22 NOV 2018 · Tempo di lettura: min.
Nevrotici o borderline? La diagnosi differenziale

La letteratura sulla diagnosi differenziale da me studiata finora si concentra molto sul discernere i pazienti borderline da quelli psicotici. Viene quindi preso in esame soprattutto lo spettro più grave dell'area borderline, mentre sembra apparentemente più immediato riuscire a fare una distinzione precisa tra nevrotici e border di più alto funzionamento. In realtà, a volte la difficoltà è proprio questa.

Alcuni pazienti sembrano infatti troppo "sani" per essere collocati in un'organizzazione di personalità di tipo borderline come viene descritta sui manuali. Al tempo stesso, però, alcuni aspetti della loro personalità, soprattutto in una prima fase del trattamento, non paiono del tutto congruenti con lo spettro nevrotico. Uno dei più importanti campanelli d'allarme consiste nel voler controllare la terapia attaccando il setting.
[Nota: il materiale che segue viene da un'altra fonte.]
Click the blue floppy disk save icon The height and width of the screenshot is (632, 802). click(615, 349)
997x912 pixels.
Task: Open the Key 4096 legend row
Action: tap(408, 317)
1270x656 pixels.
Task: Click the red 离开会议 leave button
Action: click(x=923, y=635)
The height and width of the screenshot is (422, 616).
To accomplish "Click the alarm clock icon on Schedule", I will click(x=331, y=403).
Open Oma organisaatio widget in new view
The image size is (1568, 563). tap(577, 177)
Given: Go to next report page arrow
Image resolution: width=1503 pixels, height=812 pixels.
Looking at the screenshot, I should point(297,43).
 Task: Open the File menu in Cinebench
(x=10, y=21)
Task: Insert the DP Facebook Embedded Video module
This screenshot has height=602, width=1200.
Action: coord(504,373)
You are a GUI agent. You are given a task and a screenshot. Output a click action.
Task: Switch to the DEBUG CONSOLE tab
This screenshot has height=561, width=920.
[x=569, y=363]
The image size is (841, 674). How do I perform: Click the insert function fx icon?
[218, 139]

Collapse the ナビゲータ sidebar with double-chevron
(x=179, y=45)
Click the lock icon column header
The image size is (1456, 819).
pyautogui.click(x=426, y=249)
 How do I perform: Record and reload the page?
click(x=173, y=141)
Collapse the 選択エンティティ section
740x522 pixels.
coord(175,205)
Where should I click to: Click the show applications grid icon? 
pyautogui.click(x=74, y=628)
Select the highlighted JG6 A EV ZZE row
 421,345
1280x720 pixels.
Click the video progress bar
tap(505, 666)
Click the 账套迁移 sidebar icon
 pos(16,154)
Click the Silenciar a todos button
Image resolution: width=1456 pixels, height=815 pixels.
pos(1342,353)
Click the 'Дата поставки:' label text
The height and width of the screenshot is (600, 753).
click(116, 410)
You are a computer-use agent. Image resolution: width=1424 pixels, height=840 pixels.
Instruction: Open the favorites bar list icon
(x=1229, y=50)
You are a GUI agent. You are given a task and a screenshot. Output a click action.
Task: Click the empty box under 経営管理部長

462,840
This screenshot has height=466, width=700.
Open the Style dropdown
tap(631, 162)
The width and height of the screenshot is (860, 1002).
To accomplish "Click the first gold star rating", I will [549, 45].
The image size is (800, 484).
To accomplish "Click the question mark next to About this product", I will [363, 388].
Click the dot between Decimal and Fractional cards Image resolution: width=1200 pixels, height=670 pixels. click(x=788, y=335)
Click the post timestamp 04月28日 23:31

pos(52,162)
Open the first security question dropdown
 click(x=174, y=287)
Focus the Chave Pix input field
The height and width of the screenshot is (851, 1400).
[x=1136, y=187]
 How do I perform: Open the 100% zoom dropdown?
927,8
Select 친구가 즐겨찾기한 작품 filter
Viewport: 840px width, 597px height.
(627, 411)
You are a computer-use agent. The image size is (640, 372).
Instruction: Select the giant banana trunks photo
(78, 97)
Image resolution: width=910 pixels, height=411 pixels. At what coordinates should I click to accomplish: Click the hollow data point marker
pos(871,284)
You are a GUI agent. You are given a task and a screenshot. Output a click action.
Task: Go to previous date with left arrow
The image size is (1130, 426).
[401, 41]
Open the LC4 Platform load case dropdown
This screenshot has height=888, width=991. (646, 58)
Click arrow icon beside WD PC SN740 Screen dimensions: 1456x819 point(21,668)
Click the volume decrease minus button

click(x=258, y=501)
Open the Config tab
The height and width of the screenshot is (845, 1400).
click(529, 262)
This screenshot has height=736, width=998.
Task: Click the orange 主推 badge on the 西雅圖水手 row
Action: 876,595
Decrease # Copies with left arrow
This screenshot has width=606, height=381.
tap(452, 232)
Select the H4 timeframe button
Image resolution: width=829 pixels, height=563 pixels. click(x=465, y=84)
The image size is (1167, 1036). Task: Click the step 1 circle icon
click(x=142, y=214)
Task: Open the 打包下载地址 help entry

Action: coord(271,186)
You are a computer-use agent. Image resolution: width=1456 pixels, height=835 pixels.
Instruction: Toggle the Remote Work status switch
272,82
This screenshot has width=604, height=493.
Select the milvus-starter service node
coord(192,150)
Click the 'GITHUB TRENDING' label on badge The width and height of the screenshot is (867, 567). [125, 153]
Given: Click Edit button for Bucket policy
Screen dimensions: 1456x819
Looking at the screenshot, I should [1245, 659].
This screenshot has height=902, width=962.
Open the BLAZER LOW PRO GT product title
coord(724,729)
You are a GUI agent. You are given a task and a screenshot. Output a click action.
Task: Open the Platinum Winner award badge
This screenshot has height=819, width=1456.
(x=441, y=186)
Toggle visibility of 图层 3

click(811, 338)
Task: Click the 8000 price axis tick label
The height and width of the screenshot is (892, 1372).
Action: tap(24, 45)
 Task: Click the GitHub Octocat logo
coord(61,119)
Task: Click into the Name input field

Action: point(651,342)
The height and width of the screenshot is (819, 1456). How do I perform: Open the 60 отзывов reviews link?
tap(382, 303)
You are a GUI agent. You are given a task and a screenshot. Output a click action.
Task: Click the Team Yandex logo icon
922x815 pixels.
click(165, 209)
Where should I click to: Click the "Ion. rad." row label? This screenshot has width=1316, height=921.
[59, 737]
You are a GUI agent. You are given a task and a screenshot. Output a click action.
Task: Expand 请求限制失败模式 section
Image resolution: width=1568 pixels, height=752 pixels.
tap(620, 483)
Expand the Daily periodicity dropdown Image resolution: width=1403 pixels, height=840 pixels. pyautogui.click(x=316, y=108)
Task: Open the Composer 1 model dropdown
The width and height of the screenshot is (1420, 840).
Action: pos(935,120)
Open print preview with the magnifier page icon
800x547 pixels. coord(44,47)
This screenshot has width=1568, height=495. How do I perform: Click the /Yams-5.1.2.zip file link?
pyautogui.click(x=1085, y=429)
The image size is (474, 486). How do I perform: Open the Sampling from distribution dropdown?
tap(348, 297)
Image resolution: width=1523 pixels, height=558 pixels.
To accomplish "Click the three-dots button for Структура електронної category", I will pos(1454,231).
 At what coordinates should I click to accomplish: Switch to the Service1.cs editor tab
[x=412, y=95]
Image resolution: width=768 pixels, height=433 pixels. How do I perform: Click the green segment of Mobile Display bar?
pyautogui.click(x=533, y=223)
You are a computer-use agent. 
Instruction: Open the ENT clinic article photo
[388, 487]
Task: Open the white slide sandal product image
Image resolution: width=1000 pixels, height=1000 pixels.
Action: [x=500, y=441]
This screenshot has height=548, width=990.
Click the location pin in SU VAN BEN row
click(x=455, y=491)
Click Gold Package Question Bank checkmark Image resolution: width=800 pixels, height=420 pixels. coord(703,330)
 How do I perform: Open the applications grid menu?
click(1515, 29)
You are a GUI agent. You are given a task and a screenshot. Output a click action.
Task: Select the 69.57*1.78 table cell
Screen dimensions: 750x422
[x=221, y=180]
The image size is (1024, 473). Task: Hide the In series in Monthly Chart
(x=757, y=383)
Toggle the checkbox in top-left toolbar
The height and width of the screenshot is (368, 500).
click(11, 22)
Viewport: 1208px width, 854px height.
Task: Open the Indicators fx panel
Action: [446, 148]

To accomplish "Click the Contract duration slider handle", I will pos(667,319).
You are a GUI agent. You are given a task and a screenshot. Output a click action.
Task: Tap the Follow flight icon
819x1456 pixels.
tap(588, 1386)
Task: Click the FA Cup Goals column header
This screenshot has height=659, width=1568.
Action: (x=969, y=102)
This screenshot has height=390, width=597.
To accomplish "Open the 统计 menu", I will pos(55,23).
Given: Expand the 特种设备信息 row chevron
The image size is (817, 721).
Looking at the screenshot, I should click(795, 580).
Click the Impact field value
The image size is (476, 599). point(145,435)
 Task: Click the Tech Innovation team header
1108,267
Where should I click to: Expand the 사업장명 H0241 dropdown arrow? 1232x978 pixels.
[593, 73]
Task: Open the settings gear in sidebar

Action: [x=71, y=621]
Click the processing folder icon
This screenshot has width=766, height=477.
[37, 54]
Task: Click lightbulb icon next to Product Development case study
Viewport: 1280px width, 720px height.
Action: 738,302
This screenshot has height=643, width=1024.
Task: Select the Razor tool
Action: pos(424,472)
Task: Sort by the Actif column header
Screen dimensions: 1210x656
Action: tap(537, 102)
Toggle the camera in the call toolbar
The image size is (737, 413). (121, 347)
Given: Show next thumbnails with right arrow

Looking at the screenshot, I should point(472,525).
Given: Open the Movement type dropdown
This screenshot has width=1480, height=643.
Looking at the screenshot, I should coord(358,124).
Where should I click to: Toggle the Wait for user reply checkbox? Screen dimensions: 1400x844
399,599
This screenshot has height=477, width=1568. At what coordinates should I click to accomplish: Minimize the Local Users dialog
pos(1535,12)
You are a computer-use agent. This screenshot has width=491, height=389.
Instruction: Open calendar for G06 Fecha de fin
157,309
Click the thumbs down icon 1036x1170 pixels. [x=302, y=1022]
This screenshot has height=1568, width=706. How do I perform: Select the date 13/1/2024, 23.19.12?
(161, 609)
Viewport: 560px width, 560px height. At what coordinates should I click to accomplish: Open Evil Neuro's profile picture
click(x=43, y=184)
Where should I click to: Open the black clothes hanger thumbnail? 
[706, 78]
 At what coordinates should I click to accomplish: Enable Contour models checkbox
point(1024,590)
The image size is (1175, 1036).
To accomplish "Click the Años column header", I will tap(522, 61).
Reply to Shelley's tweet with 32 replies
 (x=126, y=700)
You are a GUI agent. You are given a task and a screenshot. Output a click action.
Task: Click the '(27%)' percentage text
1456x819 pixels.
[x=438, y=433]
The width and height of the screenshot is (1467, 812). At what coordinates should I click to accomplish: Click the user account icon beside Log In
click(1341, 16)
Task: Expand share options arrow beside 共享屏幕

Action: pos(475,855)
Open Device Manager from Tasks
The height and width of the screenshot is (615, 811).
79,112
Un paziente che viene ai colloqui quando vuole, che arriva prima o dopo l'orario convenuto, che non si pone assolutamente il problema di avere un tempo limitato per parlare con il terapeuta, è effettivamente poco compatibile con un quadro nevrotico.

Nancy McWilliams, nel suo testo "La diagnosi psicoanalitica" (1994), scrive a proposito dei pazienti borderline:

"I pazienti borderline appaiono vittime di un dilemma: quando si sentono vicini a un'altra persona provano panico per paura di un eccessivo coinvolgimento e di un controllo totale; quando si sentono separati, vivono un abbandono traumatico. Questo conflitto centrale della loro esperienza emotiva si esprime nel loro continuo entrare e uscire dalle relazioni, compresa la relazione terapeutica, dove non è adeguata nè la vicinanza nè la distanza. Vivere con tale conflitto di base, che non risponde con immediatezza agli sforzi interpretativi, è estenuante per i pazienti borderline, per i loro amici, i loro familiari e i terapeuti." (Pag. 83-84)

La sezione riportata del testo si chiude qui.